Em setembro de 2023, o restaurante perdeu parte da sua estrutura e teve um prejuízo de R$ 20 mil. Dois meses depois, em novembro, a perda foi maior: R$ 50 mil. E o pior ainda estava por vir, com a enchente de 2024.
“A gente acorda olhando para o rio e pensa: ‘Bah! Que destruição que causou’. Mas ele não tem culpa porque é a natureza. A gente não tem culpa, a prefeitura não tem culpa, o Rio não tem culpa. Tu vai fazer o quê?” pergunta .
Restaurante fica a poucos metros do rio Taquari
Fábio Tito/g1
A água levou mesas, cadeiras, geladeiras, equipamentos e carros do estabelecimento. As dívidas foram se somando e só aumentam. Tais estima as perdas em maio acima de R$ 100 mil.
Auxílio com sacrifício
“A gente precisa de mais apoio, não abandonar como eles abandonaram”, lamenta Taís, ao falar de governos municipal, estadual e federal. Ela recebeu R$ 5,1 mil da União, valor que usou para comprar alguns móveis para o restaurante e para sua casa, que fica em cima do comércio.
Receber o valor foi um sacrifício, segundo ela. Foram idas e vindas até o centro de Venâncio Aires. “Na 7ª vez, eu fui direto na Prefeitura. Eles fizeram um mapeamento da casa com drone, e só aí eu recebi”, relembra.
Área interna do restaurante Novo Recomeço
Fábio Tito/g1
O auxílio não foi o bastante para reabrir o comércio, e foi preciso o apoio de outros moradores, que doaram os itens necessários para o funcionamento do local, como mesas, cadeiras, pratos, além da boa vontade dos fornecedores em prolongar os pagamentos.
A demora em liberar o auxílio não é a única reclamação de falta de apoio do poder público. A comerciante quer a volta do colégio e do posto de saúde. Hoje, o seu filho de 9 anos precisa pegar um ônibus e percorrer 10 km para ter aulas, e atendimentos de saúde são feitos em uma unidade móvel, que funciona duas vezes na semana.

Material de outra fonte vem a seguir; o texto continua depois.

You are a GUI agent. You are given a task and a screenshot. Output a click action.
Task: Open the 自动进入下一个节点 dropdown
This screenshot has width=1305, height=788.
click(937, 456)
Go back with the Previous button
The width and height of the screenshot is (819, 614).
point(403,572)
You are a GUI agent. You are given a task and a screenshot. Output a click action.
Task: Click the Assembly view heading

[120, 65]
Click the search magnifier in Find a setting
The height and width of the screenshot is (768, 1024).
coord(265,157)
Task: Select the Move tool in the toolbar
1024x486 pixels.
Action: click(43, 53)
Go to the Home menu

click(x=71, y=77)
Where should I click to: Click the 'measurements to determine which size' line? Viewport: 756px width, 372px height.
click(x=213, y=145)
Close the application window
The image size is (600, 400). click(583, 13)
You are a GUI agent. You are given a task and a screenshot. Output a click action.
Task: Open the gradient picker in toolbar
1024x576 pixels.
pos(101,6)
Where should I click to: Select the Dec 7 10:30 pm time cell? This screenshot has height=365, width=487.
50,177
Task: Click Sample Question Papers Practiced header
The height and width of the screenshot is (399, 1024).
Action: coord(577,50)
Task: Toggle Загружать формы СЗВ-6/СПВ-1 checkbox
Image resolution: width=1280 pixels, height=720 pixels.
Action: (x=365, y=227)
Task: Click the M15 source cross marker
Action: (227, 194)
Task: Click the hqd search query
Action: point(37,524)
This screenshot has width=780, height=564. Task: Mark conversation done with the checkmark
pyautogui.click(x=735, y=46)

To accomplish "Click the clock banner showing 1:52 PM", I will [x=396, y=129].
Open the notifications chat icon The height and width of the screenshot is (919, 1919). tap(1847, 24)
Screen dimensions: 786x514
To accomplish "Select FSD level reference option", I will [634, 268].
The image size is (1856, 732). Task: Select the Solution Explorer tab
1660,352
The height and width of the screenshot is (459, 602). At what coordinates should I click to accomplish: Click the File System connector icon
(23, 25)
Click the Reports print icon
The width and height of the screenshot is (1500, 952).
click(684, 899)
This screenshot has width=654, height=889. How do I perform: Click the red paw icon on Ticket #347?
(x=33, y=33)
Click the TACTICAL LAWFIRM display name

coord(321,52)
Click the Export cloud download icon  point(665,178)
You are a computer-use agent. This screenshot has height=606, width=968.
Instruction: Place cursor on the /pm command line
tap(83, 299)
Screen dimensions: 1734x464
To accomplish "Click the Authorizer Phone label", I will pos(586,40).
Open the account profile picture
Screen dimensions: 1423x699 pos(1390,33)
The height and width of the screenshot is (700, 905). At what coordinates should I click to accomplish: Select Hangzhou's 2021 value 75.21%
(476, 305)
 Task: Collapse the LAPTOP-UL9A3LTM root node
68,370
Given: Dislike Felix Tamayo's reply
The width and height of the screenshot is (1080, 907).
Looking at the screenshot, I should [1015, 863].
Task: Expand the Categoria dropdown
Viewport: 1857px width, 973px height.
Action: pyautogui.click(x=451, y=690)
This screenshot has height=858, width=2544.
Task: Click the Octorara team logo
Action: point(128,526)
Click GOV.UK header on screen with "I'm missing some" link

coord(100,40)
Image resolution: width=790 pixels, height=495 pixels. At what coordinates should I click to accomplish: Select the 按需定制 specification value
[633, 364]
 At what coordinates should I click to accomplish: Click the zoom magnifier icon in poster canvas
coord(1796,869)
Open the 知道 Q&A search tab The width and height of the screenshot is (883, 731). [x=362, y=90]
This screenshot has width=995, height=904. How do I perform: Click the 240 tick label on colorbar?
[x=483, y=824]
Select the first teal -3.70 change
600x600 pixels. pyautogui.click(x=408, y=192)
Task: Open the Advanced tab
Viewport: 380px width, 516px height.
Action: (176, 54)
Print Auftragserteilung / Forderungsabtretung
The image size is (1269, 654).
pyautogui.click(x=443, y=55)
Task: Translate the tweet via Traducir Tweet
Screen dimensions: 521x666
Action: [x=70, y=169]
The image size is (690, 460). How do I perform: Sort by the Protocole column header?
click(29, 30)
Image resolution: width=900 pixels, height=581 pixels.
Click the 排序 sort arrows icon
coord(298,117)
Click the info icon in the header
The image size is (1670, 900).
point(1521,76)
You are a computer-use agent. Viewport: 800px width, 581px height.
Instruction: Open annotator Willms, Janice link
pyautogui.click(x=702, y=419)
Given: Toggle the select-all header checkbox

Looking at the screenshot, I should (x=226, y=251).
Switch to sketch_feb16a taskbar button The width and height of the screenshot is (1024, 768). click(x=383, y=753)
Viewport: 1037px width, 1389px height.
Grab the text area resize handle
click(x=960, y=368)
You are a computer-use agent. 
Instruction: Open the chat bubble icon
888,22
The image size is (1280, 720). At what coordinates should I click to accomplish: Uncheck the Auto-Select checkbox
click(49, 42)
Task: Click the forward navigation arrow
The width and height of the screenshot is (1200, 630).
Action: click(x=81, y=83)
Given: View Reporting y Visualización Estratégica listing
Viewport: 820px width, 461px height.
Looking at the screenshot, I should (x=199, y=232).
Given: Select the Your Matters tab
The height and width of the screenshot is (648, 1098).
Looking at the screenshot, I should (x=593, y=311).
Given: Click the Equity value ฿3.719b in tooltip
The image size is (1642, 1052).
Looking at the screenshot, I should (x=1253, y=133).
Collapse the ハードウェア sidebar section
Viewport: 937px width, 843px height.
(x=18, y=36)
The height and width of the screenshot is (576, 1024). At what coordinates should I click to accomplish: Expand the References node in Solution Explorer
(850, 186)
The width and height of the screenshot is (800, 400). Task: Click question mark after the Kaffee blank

Selfie service servido no restaurante Novo Recomeço, na Vila Mariante
Fábio Tito/g1
Taís reclama também do abandono da área. “Vocês podem ver que as ruas estão cheia de lixo. Tu quer, às vezes, passar em algum lugar ou entrar em algum… Tirar os entulhos, pelo menos, para a gente não ficar lembrando [da enchente]. Pelo menos uma limpeza básica”, pede.
O que diz a prefeitura
O prefeito Jarbas Rosa (PDT) disse ao g1 que o posto de saúde precisa de limpeza e pintura, que devem ser feitos até o início do ano para reabertura do local. Até lá, diz que o município oferece atendimento em uma unidade móvel que vai a Mariante duas vezes na semana.
Posto de saúde de Mariante precisa de reforma para ser reaberto. Estrutura não foi danificada pela enchente
Fábio Tito/g1
Em caso de emergência, os moradores precisam buscar atendimento em outro distrito do município, Estância, que fica a 10 km da vila. Sobre a escola, o prefeito diz que a unidade é estadual e a reabertura depende do governo de Eduardo Leite (PSDB).
“A escola hoje fica a 5 metros do rio e ela, do ponto de vista estrutural, não tem mais condições pela engenharia do governo do estado. Então, o governo do estado teria que construir uma nova escola em algum ponto de Vila Mariante, já que hoje todos os pontos são de inundação”, afirma.
Mapa mostra área de risco na Vila Mariante
Arte/g1
Sobre o abandono relatado pela empresária, o município diz que ofereceu máquinas para recolher o lixo e os entulhos da enchente, mas que para isso é preciso que os moradores limpem os terrenos e joguem os materiais na rua. Só assim, diz o prefeito, o município poderia atuar.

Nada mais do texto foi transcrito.